After the deceased died, his second wife (the appellant) argued that the 2012 hadn’t been validly executed. The deceased’s son from his first marriage and his grandson (the respondents) issued proceedings seeking proof in solemn form. The trial judge decided that neither wills were valid. In relation to the 2012 will, the judge found the respondents to be unreliable witnesses, and as such any presumption of due execution that might otherwise have arisen was displaced. Regarding the 1998 will, the judge noted that the appellant had produced neither the original will nor statements from the original witnesses as to the circumstances in which it had been executed. She considered that merely filling in the names of the witnesses in capital letters did not satisfy the requirement for the will to be 'signed'.
The appellant applied to obtain belated evidence from the attesting witnesses, but this was refused.

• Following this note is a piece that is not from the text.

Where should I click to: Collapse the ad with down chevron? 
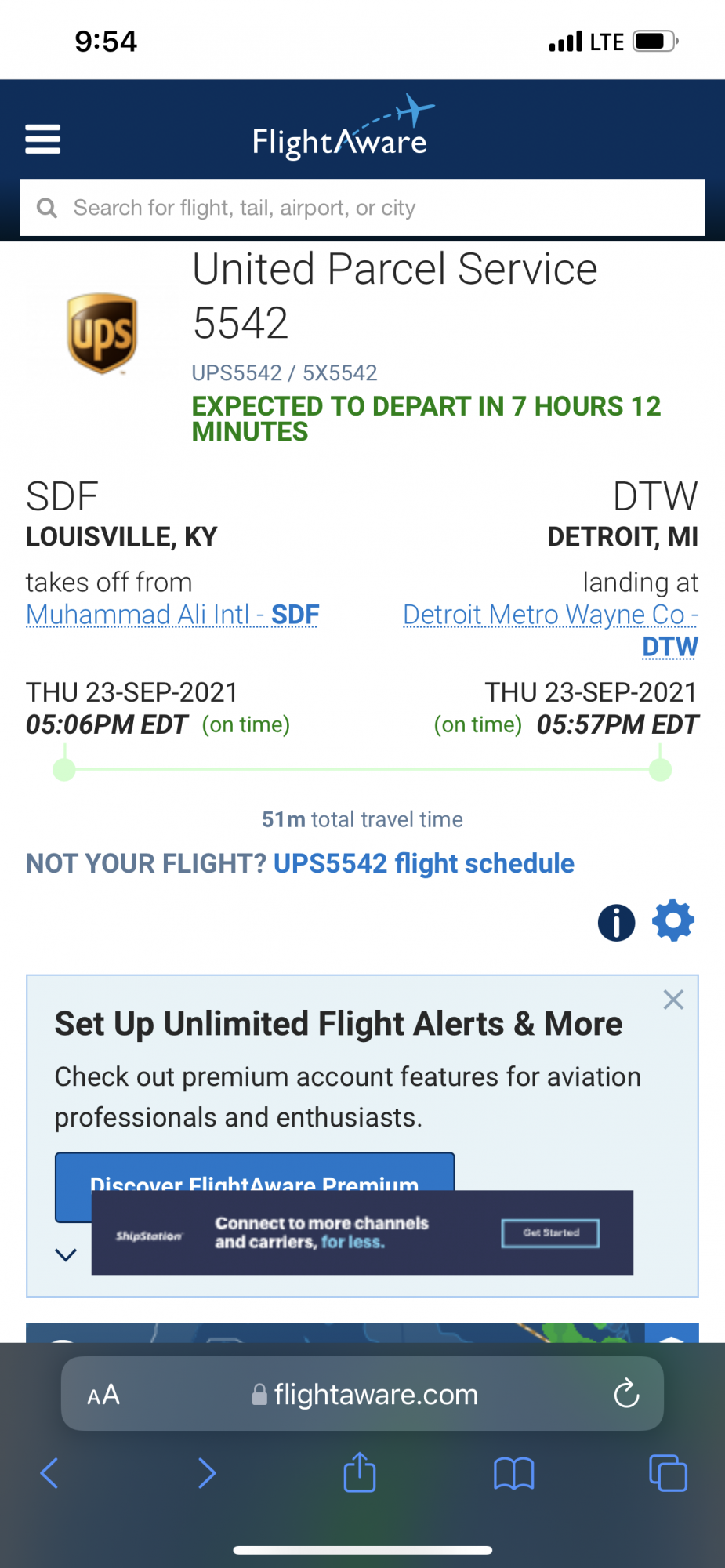coord(66,1254)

The judge concluded that the 1998 will had not been properly attested, and as such the will was invalid and the deceased was to be treated as having died intestate.
On appeal, the court looked at the attestation requirements under s 9 of the Wills Act 1837. The original version required witnesses to 'attest and subscribe' the will in the presence of the testator. It did not use the verb 'sign' except in relation to the testator’s signature. When s 9 was substituted by the Administration of Justice Act 1982, the word 'subscribe' was replaced with 'sign'. This had not been intended as a change of substance, but merely an adoption of a more modern term. The requirement to 'sign' the will did not mean that a 'signature' was required in the sense of an identifiable and unique personal mark. It is sufficient for witnesses to merely write their name with the intention that the act of writing it should operate as an attestation.

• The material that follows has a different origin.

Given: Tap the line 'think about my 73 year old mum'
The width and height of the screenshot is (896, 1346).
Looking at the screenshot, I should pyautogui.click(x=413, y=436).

Had the first instance judge been wrong to reject the 1998 will? The Court of Appeal held that she had been. The judge was wrong to refuse the application to adduce new evidence from the attesting witnesses. On its face, the will was validly executed, and having heard evidence from one of the attesting witnesses, the Court of Appeal found no reason to depart from this.

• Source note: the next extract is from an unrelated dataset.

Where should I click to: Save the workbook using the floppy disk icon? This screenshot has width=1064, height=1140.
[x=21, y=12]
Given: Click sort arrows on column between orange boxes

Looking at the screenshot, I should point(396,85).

There is strong public interest in valid testamentary dispositions being upheld. In hindsight, evidence should have been obtained from the attesting witnesses as soon as possible in this case (as in any case). However, it is important that the overriding objective prevails and the court is prepared to do all in its power to ensure that such matters are resolved justly. This includes permitting (or even insisting on) evidence from witnesses.
This case should also serve as a reminder to solicitors to be particularly vigilant in circumstances where they leave it to their client to execute a will themselves to ensure that the requirements of the Wills Act 1837 have been properly met. In the case of Humblestone v Martin Tolhurst Partnership (a firm)
 EWHC 151 (Ch) the court ruled that a solicitor owed a duty both to the testator and his beneficiaries to check that a will had been properly executed when it was returned to them for safekeeping. Failure to fulfil this duty could leave the solicitor in question open to a claim of professional negligence.